→ TASK TO COMPLETE:
Line by line, give the data again exactly as it appears, but without pictures.

→ Records contained in a dataset:
● ● ●

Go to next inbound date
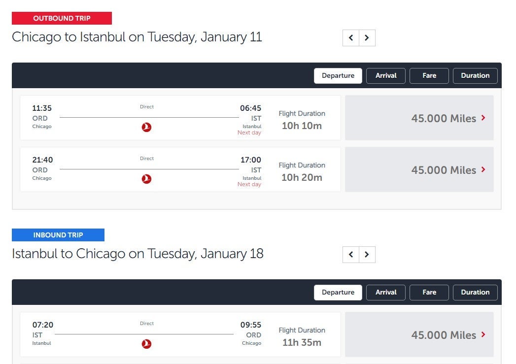516x364 pixels. pos(367,255)
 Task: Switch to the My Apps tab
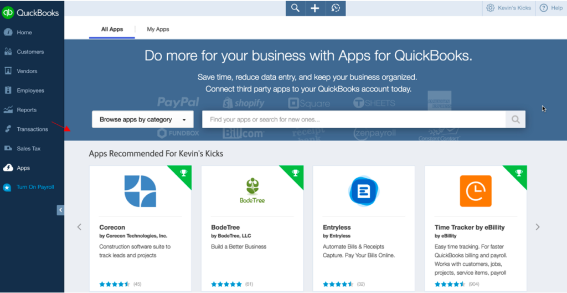tap(158, 29)
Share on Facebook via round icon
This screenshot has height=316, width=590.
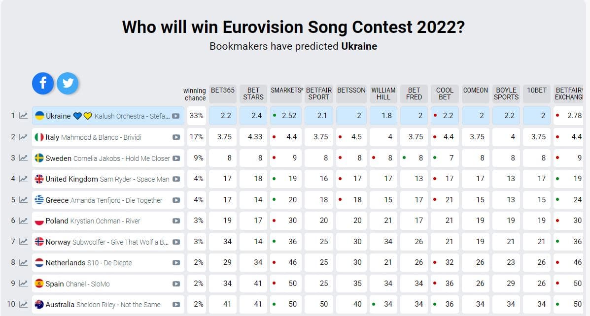click(x=43, y=83)
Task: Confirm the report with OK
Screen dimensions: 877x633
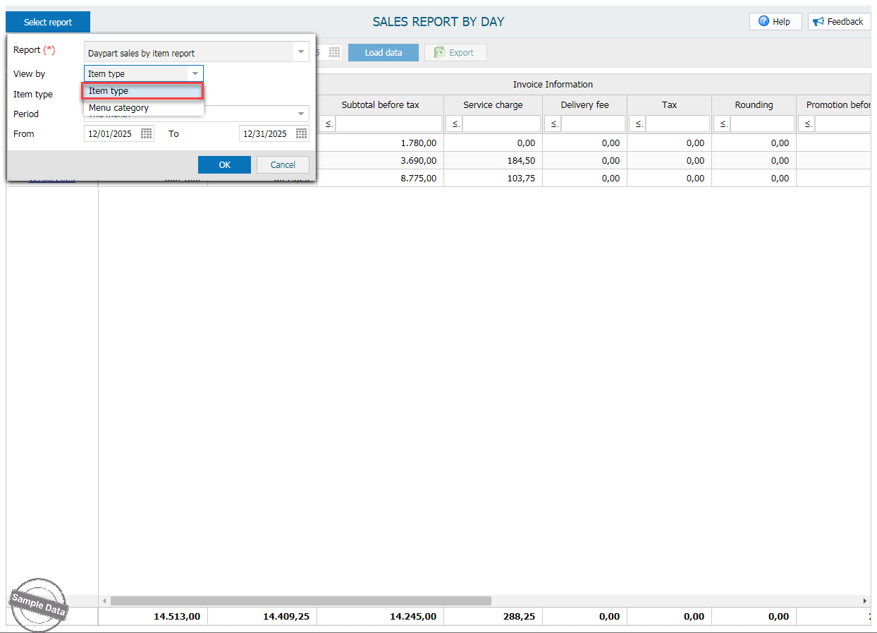Action: pos(224,164)
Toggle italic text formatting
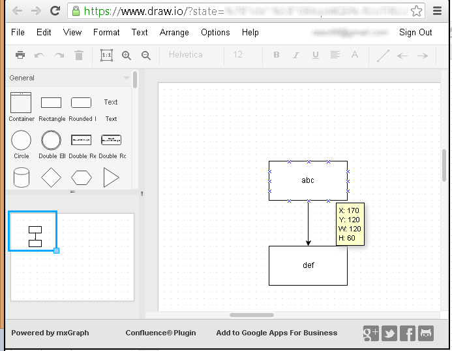The image size is (452, 351). tap(296, 56)
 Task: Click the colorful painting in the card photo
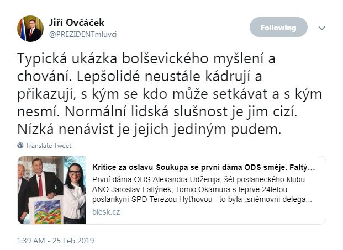tap(46, 210)
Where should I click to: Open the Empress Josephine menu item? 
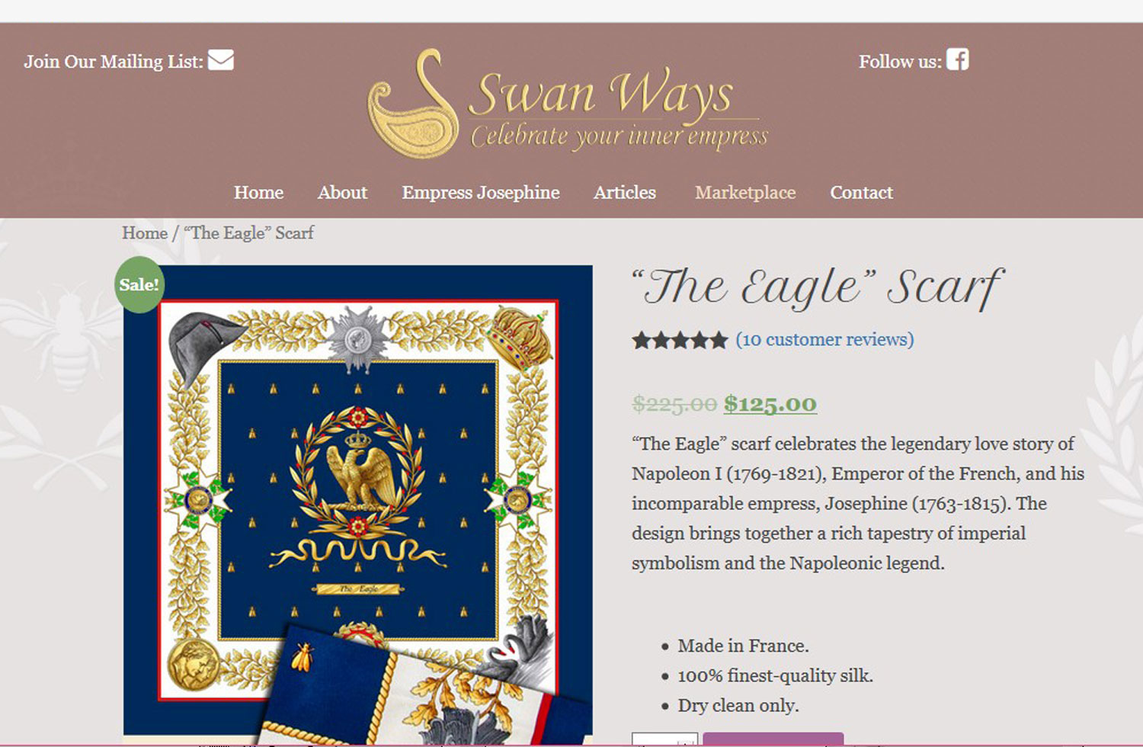pyautogui.click(x=481, y=193)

● ● ●

→ WRITTEN RESPONSE:
Go to next inbound date
516x364 pixels. pos(367,255)
 Task: Switch to the My Apps tab
tap(158, 29)
Share on Facebook via round icon
This screenshot has height=316, width=590.
click(x=43, y=83)
Task: Confirm the report with OK
Screen dimensions: 877x633
Action: pos(224,164)
Toggle italic text formatting
The image size is (452, 351). tap(296, 56)
 Task: Click the colorful painting in the card photo
tap(46, 210)
Where should I click to: Open the Empress Josephine menu item? 
pyautogui.click(x=481, y=193)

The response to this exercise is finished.